→ **Description of the task**:
Which lines run from the one containing "The image size is (1120, 1092)." to the last line of the entries? Return them exactly, with nothing more.

Start of Block

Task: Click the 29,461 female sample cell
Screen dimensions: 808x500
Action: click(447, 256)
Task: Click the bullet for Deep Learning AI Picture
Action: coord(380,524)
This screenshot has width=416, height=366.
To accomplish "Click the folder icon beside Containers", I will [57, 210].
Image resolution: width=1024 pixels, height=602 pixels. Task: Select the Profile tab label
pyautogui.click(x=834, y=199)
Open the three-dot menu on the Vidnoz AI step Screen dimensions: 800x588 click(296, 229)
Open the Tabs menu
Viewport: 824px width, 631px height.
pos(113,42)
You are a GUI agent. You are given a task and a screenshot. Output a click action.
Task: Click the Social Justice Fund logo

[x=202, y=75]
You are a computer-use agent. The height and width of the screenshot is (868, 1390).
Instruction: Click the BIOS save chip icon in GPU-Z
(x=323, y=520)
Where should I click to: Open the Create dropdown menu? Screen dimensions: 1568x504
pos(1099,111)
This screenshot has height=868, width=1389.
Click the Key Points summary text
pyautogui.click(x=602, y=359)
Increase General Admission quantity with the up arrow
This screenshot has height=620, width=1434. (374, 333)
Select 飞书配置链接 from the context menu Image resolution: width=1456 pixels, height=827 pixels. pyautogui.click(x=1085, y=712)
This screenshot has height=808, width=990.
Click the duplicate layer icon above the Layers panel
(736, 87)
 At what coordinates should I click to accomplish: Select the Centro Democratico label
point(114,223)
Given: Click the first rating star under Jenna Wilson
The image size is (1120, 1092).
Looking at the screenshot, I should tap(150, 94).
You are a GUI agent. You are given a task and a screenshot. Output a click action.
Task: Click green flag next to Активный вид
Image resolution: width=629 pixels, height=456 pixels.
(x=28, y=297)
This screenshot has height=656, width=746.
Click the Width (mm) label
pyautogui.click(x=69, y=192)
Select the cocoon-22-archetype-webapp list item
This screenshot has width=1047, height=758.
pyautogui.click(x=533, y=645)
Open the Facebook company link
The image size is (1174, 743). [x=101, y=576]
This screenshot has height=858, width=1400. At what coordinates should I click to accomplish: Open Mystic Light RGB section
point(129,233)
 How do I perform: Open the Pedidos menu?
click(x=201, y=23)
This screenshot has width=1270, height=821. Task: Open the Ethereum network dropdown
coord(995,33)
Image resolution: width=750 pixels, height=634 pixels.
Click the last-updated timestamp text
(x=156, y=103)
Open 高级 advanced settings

End of Block

→ **Written solution**:
The image size is (1120, 1092).
Looking at the screenshot, I should tap(150, 94).
You are a GUI agent. You are given a task and a screenshot. Output a click action.
Task: Click green flag next to Активный вид
Image resolution: width=629 pixels, height=456 pixels.
(x=28, y=297)
This screenshot has height=656, width=746.
Click the Width (mm) label
pyautogui.click(x=69, y=192)
Select the cocoon-22-archetype-webapp list item
This screenshot has width=1047, height=758.
pyautogui.click(x=533, y=645)
Open the Facebook company link
The image size is (1174, 743). [x=101, y=576]
This screenshot has height=858, width=1400. At what coordinates should I click to accomplish: Open Mystic Light RGB section
point(129,233)
 How do I perform: Open the Pedidos menu?
click(x=201, y=23)
This screenshot has width=1270, height=821. Task: Open the Ethereum network dropdown
coord(995,33)
Image resolution: width=750 pixels, height=634 pixels.
Click the last-updated timestamp text
(x=156, y=103)
Open 高级 advanced settings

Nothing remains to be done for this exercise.